How were you exposed to the art world?

Growing up in Chicago was special because all the museums were free on Sunday. My mother used to take us [Cisneros has six brothers]. We’d run around the Field Museum looking at mummies. I pretended the museums were my house, and that all of Grant Park was my garden. At the Art Institute, we saw the van Goghs and Seurat, and the colors of those paintings come up in my novels. We absorbed so much.

Today the museums are free only during the workday, when working class people are at work! I hope the philanthropists [who funded the free Sundays] realize how much they changed my life. If all the museums were free now, imagine how many artists they would be nurturing. I would not be the writer I am without having visited Chicago’s museums on those free days and the public libraries.

How did you become an art collector?

That’s actually the title of a chapter in my new book, A House of My Own, called “Tenemos Layaway, or How I Became an Art Collector.” I had just left Chicago and relocated to Provincetown. I was 28 years old, and usually I didn’t have $75 to spend on art, but I had it from a recent NEA grant, and I saw a woodcut by Tina Dicky called Woman and the Moon. The woodcut reminded me of Mexican art, so I bought it. It’s still one of my favorite pieces.

Has your art collection grown since then?

Yes, but when I recently moved away from San Antonio [where she lived for 20 years], I decided to keep only the small pieces. I had to let the big paintings go. I found homes for them [as donations], at the National Museum of Mexican Art in Chicago, some for the Museum of Latin American Art in Long Beach, some went to the San Antonio Museum of Art.

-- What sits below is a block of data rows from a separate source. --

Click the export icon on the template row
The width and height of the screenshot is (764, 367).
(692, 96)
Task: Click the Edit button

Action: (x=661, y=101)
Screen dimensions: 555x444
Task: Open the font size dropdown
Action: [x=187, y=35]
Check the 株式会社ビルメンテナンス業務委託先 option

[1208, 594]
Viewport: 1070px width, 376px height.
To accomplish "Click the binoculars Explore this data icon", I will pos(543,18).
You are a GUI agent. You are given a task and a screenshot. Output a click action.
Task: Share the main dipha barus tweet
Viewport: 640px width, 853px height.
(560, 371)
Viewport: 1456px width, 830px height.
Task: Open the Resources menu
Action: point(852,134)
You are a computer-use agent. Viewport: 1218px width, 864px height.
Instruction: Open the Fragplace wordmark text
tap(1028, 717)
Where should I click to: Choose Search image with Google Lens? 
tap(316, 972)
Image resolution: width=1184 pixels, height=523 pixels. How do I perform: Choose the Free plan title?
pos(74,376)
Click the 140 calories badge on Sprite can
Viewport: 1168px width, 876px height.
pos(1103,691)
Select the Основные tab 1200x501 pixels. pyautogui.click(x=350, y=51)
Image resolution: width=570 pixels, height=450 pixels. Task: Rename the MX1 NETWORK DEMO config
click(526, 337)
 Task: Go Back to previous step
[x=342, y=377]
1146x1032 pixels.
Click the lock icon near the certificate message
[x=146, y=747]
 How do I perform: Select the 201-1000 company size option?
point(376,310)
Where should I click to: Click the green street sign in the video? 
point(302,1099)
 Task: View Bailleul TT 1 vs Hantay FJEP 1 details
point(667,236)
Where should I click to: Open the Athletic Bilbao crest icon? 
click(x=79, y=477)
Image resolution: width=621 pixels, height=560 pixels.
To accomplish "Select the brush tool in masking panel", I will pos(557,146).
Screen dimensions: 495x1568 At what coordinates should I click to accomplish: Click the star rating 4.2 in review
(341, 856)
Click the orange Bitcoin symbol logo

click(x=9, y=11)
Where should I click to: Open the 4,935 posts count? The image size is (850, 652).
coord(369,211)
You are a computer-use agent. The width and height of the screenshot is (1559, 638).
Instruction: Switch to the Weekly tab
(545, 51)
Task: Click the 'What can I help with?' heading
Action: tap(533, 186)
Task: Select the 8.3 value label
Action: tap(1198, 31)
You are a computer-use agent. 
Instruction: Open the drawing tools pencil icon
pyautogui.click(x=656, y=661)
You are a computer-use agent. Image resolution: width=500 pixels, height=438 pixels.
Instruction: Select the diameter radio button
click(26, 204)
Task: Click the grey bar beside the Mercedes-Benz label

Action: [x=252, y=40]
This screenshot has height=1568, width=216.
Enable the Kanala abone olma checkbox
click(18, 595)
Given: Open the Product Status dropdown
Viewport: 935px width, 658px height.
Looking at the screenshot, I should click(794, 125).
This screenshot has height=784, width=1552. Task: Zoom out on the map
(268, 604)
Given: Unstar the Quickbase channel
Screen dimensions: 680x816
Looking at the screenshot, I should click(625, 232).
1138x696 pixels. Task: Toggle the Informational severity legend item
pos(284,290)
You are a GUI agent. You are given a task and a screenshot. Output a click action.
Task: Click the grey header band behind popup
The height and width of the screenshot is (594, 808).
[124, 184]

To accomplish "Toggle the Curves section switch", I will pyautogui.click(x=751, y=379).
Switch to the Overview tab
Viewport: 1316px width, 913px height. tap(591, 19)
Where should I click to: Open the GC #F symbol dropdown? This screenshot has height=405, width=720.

How do you find new art to buy for your collection?

I try to help my friends out by buying something from them. Artists are generally broke, so I like to help. In Mexico, where I live now, art isn’t something that is simply made by artists. It is part of everyday life. Art is not in a museum; it’s in the marketplace. Everyone has the opportunity to be an artist. I would even say that everyone in Mexico is an artist. Life is very intense there—intensely beautiful and intensely savage.

Do you also make art?

I made an altar to my mother. It’s on view at the Smithsonian through the summer, in the same gallery as Dorothy’s red slippers! But also, when I’m stuck with my writing I take out my watercolors and my pencil, and I draw.

The House on Mango Street: Artists Interpret Community is free to attend and on view through August 23 at the National Museum of Mexican Art (1852 W. 19th St.).